Description
A cozy, loaded breakfast bake that layers crispy corn tortillas, creamy eggs, and bright salsa for a comforting and bold morning feast.
Ingredients
Scale
- Corn tortillas, cut into strips
- 8 large eggs (room temperature)
- 1 cup black beans, drained and rinsed
- 1/2 cup milk (or substitute plain yogurt)
- 1 teaspoon cumin (toasted)
- Salt and pepper to taste
- 1 cup salsa
- 1 cup shredded cheese (cheddar or Mexican blend)
- Chopped cilantro for garnish
Instructions
- Preheat your oven to 350°F (175°C).
- Grease a 9×13-inch baking dish and layer the corn tortilla strips across the bottom.
- Spread the black beans evenly over the tortilla layer.
- Spoon the salsa over the beans in an even layer.
- Whisk together the eggs, milk, cumin, salt, and pepper until smooth.
- Pour the egg mixture over the layered tortillas, beans, and salsa.

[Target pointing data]
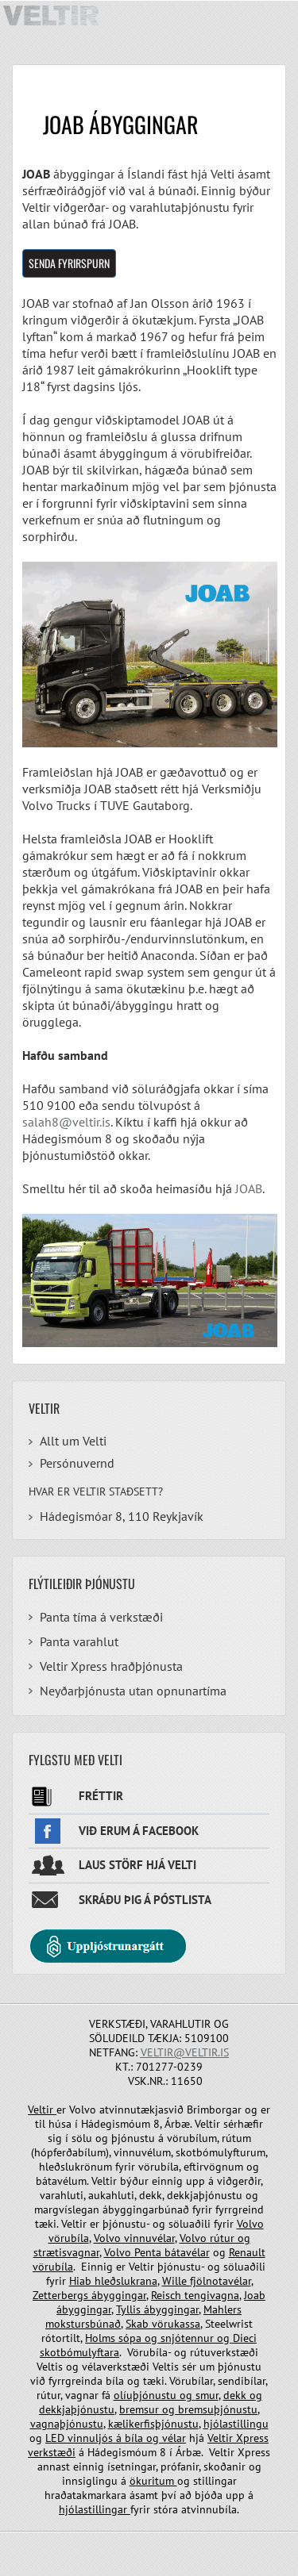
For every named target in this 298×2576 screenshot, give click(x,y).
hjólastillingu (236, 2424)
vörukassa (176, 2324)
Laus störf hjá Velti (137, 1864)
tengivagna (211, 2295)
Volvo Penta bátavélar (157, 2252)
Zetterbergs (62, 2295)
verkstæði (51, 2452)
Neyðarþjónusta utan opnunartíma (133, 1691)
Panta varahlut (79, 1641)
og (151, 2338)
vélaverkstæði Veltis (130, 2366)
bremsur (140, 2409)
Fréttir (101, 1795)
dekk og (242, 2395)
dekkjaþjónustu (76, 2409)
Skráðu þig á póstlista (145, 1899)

--

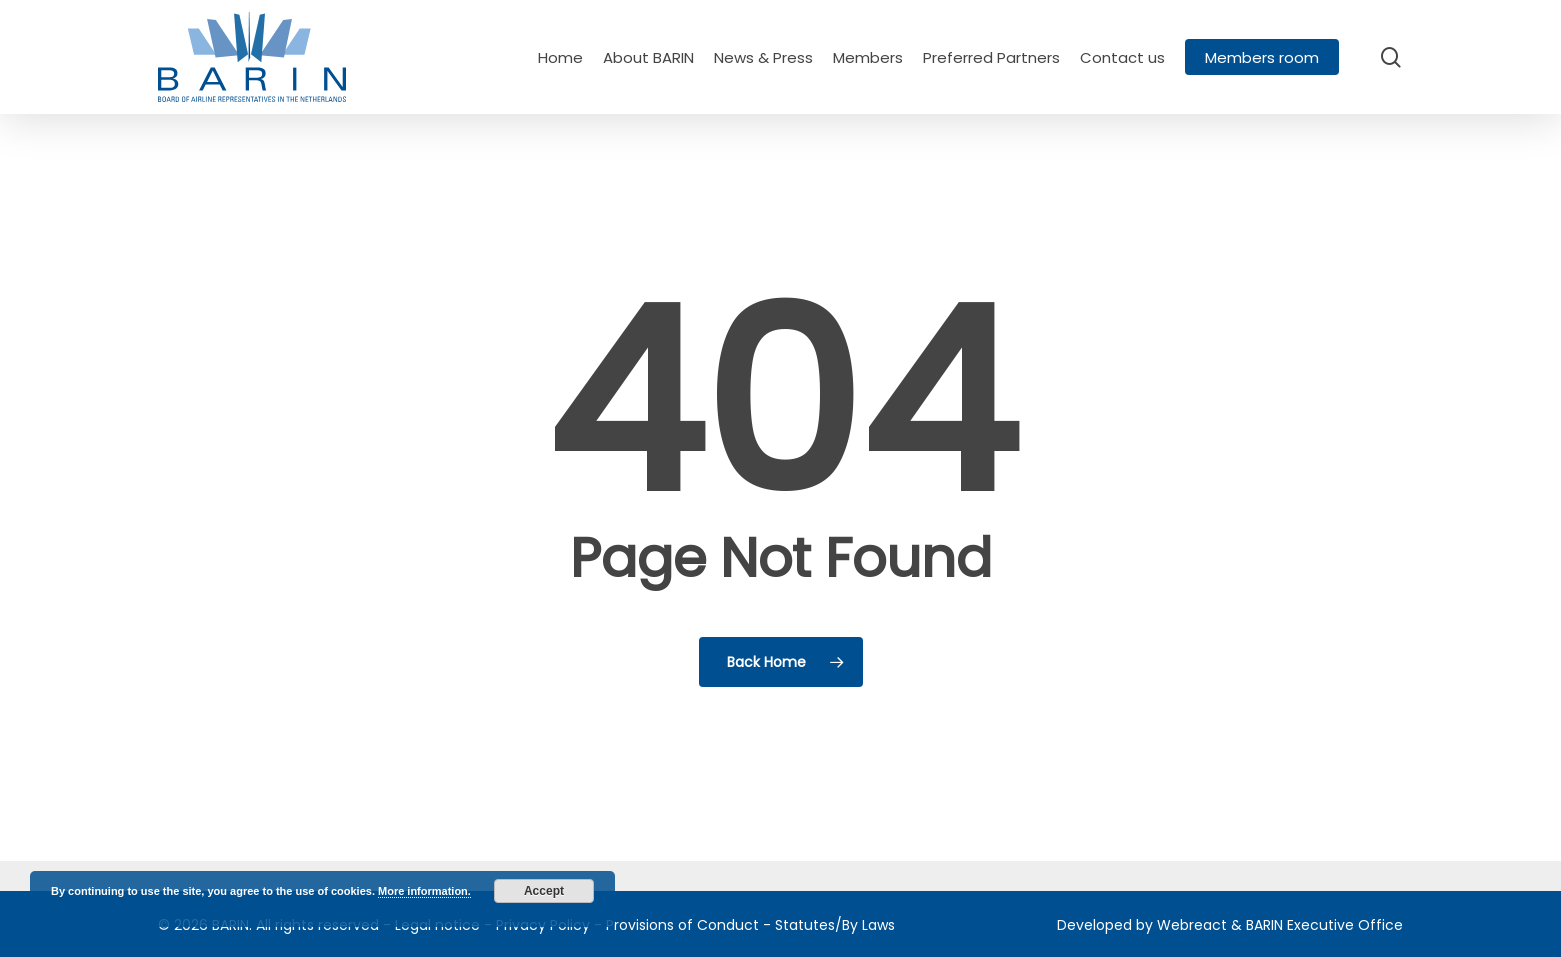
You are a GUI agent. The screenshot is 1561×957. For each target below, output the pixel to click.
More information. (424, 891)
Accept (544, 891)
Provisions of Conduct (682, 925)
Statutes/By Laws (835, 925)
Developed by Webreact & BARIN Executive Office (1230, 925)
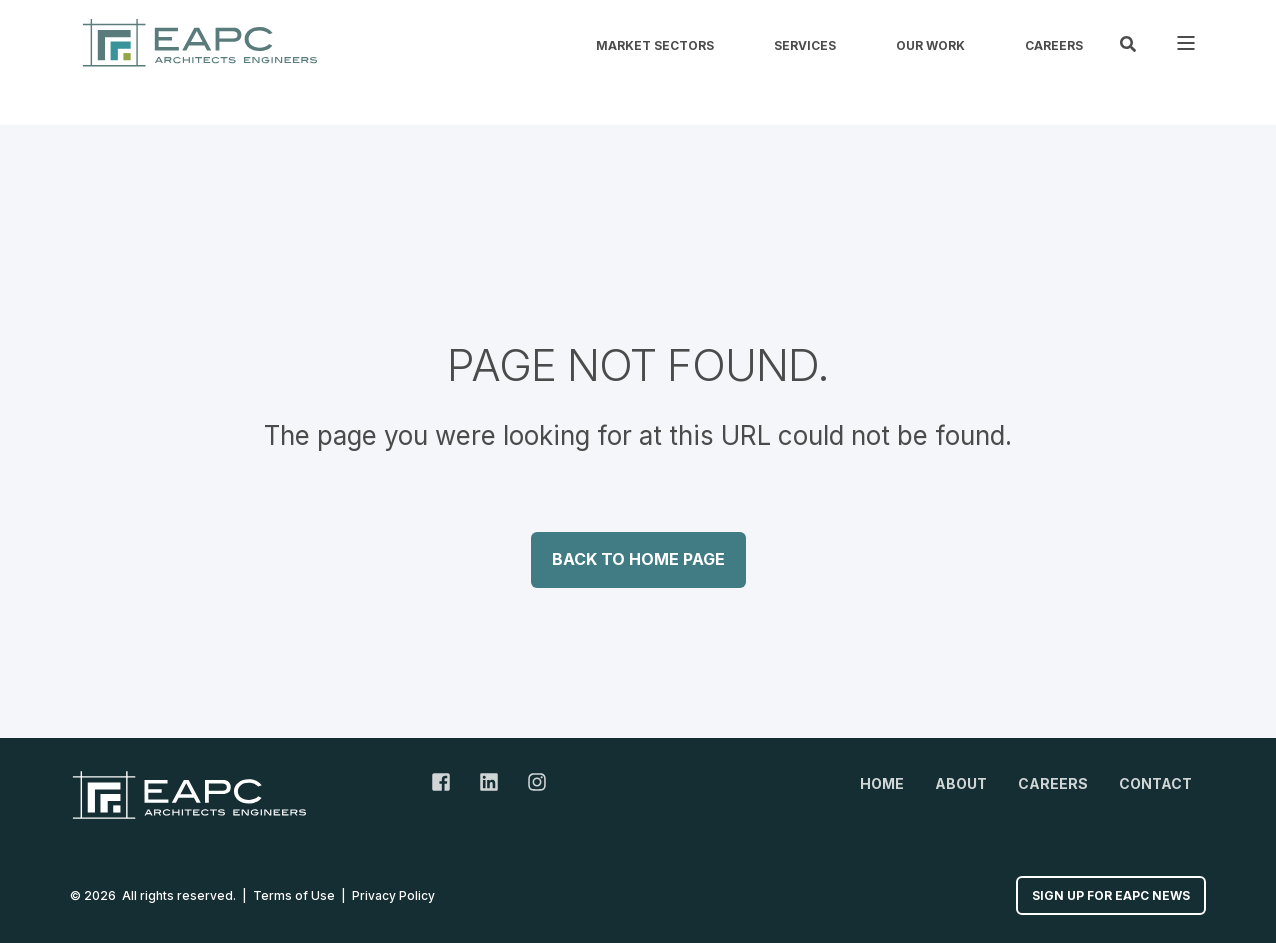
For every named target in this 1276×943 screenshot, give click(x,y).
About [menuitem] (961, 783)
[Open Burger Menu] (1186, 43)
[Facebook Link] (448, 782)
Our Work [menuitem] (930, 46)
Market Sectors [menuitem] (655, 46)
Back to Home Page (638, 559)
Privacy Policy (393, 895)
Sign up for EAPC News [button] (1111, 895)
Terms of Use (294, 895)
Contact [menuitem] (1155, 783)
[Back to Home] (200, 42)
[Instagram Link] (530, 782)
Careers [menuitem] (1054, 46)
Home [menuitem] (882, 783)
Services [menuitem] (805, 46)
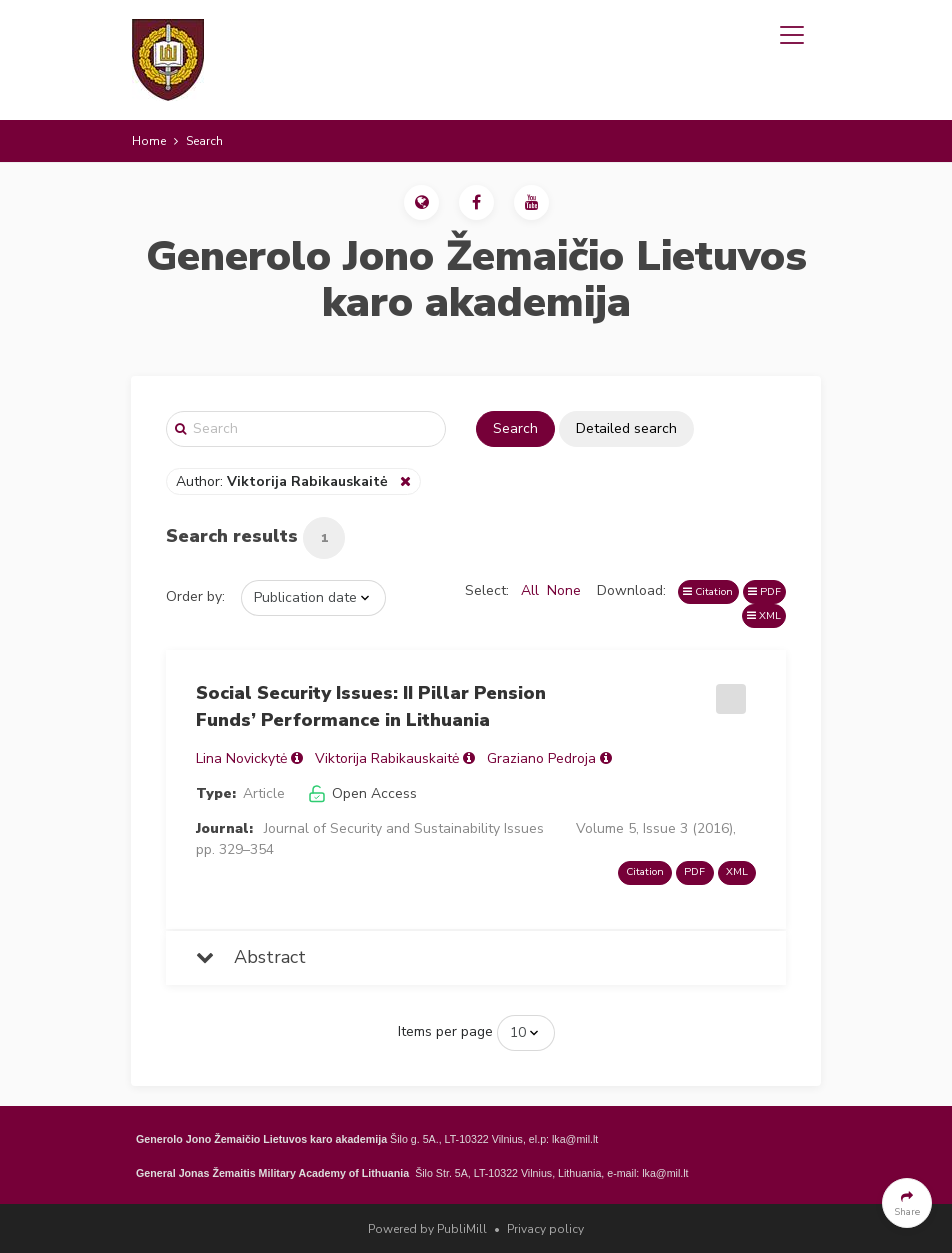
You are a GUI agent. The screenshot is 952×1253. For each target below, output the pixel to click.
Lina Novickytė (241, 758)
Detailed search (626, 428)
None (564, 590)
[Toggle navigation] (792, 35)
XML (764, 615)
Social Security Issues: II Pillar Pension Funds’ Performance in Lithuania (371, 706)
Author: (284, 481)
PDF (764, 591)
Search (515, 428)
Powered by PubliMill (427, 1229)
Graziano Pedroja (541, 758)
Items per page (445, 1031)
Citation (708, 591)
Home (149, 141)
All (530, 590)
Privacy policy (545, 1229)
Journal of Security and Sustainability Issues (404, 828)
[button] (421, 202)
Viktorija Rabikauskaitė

◆ Short exercise
Quote the recipe from "- Salt and pepper" up to and including "beans, and salsa.". Work only from the recipe text and leave the material aside.

◆ Correct result
- Salt and pepper to taste
- 1 cup salsa
- 1 cup shredded cheese (cheddar or Mexican blend)
- Chopped cilantro for garnish
Instructions
- Preheat your oven to 350°F (175°C).
- Grease a 9×13-inch baking dish and layer the corn tortilla strips across the bottom.
- Spread the black beans evenly over the tortilla layer.
- Spoon the salsa over the beans in an even layer.
- Whisk together the eggs, milk, cumin, salt, and pepper until smooth.
- Pour the egg mixture over the layered tortillas, beans, and salsa.